Task input
** start **
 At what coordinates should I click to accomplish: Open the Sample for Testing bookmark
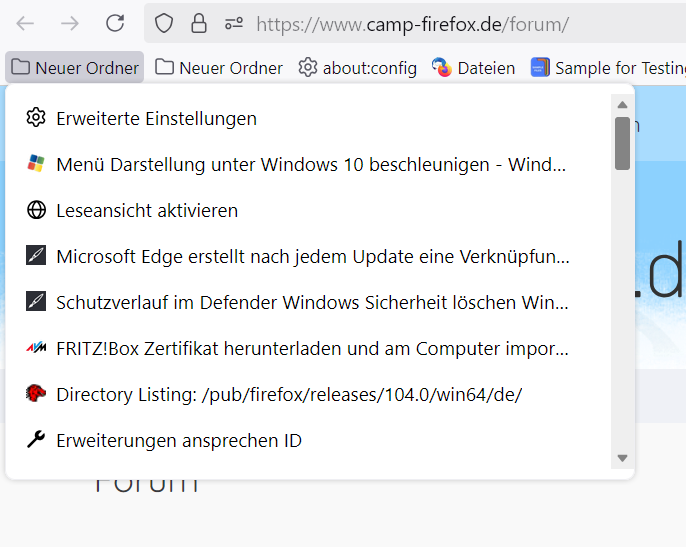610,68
** end **
** start **
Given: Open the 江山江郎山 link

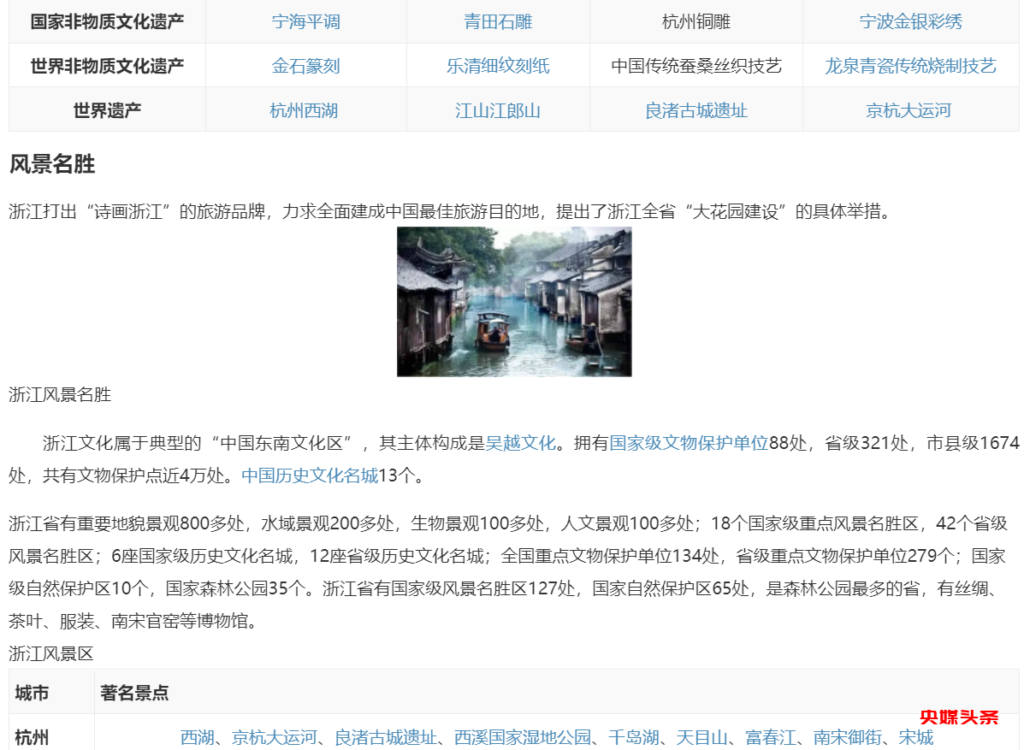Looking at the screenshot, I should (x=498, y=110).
** end **
** start **
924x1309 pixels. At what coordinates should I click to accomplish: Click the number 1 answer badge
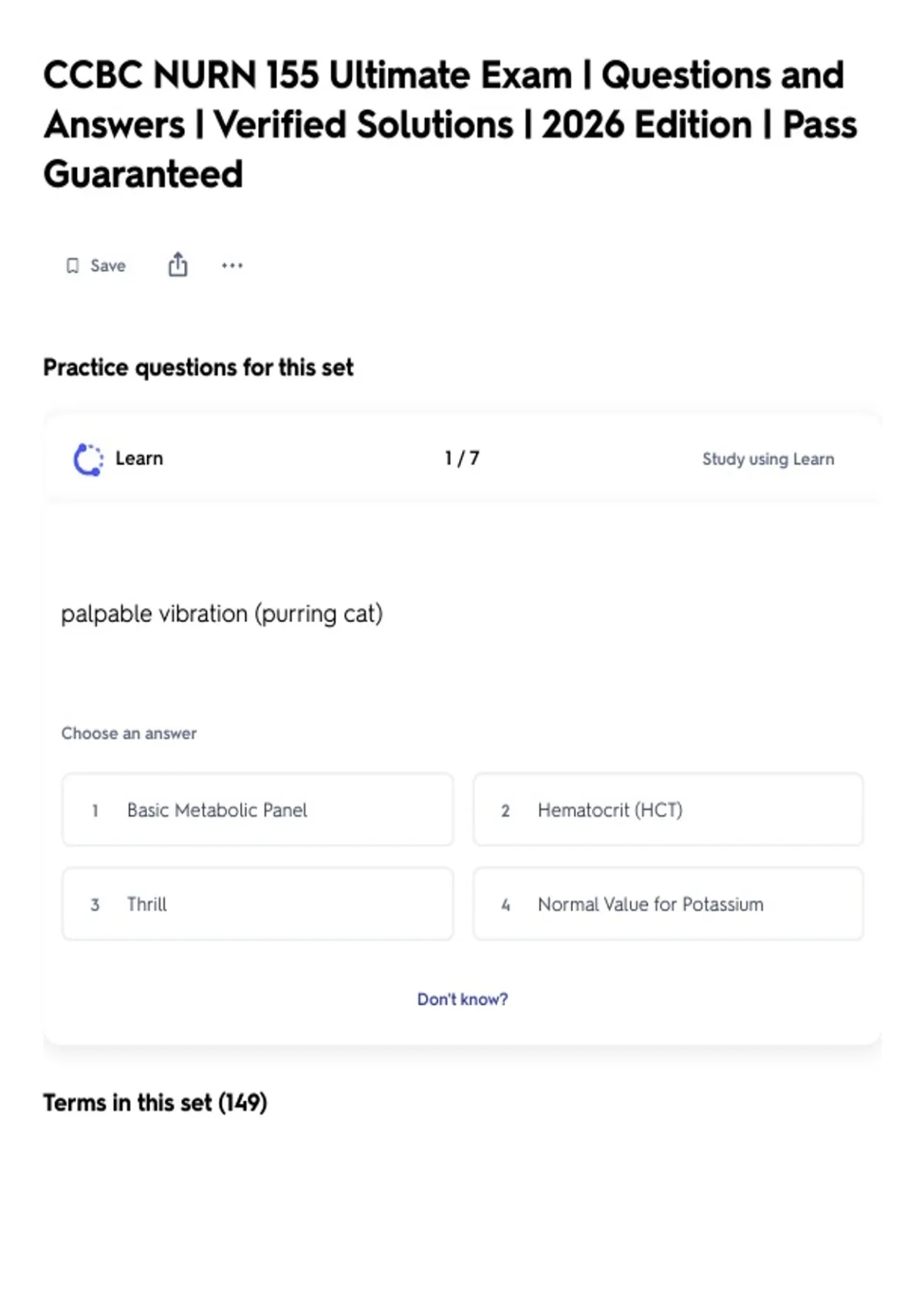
** end **
Pull out every line of the listing above that contains the string "accomplish", treating uppercase and lowercase letters as different.

Exercise output
 At what coordinates should I click to accomplish: Open the Sample for Testing bookmark
924x1309 pixels. At what coordinates should I click to accomplish: Click the number 1 answer badge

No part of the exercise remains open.